【337】Text Mining Using Twitter Streaming API and Python

Reference: An Introduction to Text Mining using Twitter Streaming API and Python

Reference: How to Register a Twitter App in 8 Easy Steps

Getting Data from Twitter Streaming API
Reading and Understanding the data
Mining the tweets

Key Methods:

Map()
Lambda()
Set()
Pandas.DataFrame()
matplotlib

1. Getting Data from Twitter Streaming API

twitter_streaming.py, this file is used to extract information from Twitter.

#Import the necessary methods from tweepy library
from tweepy.streaming import StreamListener
from tweepy import OAuthHandler
from tweepy import Stream

#Variables that contains the user credentials to access Twitter API 
access_token = "ENTER YOUR ACCESS TOKEN"
access_token_secret = "ENTER YOUR ACCESS TOKEN SECRET"
consumer_key = "ENTER YOUR API KEY"
consumer_secret = "ENTER YOUR API SECRET"


#This is a basic listener that just prints received tweets to stdout.
class StdOutListener(StreamListener):

    def on_data(self, data):
        print(data)
        return True

    def on_error(self, status):
        print(status)


if __name__ == '__main__':

    #This handles Twitter authetification and the connection to Twitter Streaming API
    l = StdOutListener()
    auth = OAuthHandler(consumer_key, consumer_secret)
    auth.set_access_token(access_token, access_token_secret)
    stream = Stream(auth, l)

    #This line filter Twitter Streams to capture data by the keywords: 'python', 'javascript', 'ruby'
    stream.filter(track=['python', 'javascript', 'ruby'])

You can use the following command to store information in the specific file. (By CMD)

python twitter_streaming.py > twitter_data.txt

Then we will get the information from the above text file and store them in JSON format.

import json
tweets_data_path = r"..	witter_data.txt"
tweets_data = []
tweets_file = open(tweets_data_path, "r")
for line in tweets_file:
	try:
		tweet = json.loads(line)
		tweets_data.append(tweet)
	except:
		continue

Data are stored in tweets_data, and we can get the specific information by the following scripts.

※

▸ **EXERCISE REQUIREMENTS**
1 – In the Twitter text mining tutorial, which keywords does the stream filter capture?
2 – Pick up the Twitter text mining tutorial after its final sentence and keep writing it.
The items that come next aren't needed for anything here.

▸ **SUPPLIED MATERIAL**
※

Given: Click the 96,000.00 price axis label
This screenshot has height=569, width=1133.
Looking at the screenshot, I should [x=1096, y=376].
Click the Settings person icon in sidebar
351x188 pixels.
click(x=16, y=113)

※

▸ **ANSWERS TO THE TASKS**
1 – 'python', 'javascript', and 'ruby'

2 –
Reference: python JSON only get keys in first level

# get the text content, language from the specific tweets
num = 0
for tweet in tweets_data:
	num += 1
	if num == 10:
		break
	else:
		tweet_text = tweet["text"]
		tweet_lang = tweet["lang"]
		print(str(num))
		print(tweet_lang)
		print(tweet_text)
		print()

# get all the keys from json
tweets_data[0].keys()

2. Reading and Understanding the data

Now we can also get the specific key by list(), map() and lambda() with the following scripts.

Reference: Python中map与lambda的结合使用

>>> a = list(map(lambda tweet: tweet['text'], tweets_data))
>>> len(a)
1633
>>> a[0]
'RT @neet_se: 案件数って点だけならJavaがダントツ、つまり仕事に繋がりやすい。https://t.co/rqxp…'

Or we can also use set() method to get the unique values of the list.

Reference: Python set() 函数

Reference: Python统计列表中的重复项出现的次数的方法

>>> langs = list(map(lambda tweet: tweet['lang'], tweets_data))
>>> len(langs)
1633
>>> set(langs)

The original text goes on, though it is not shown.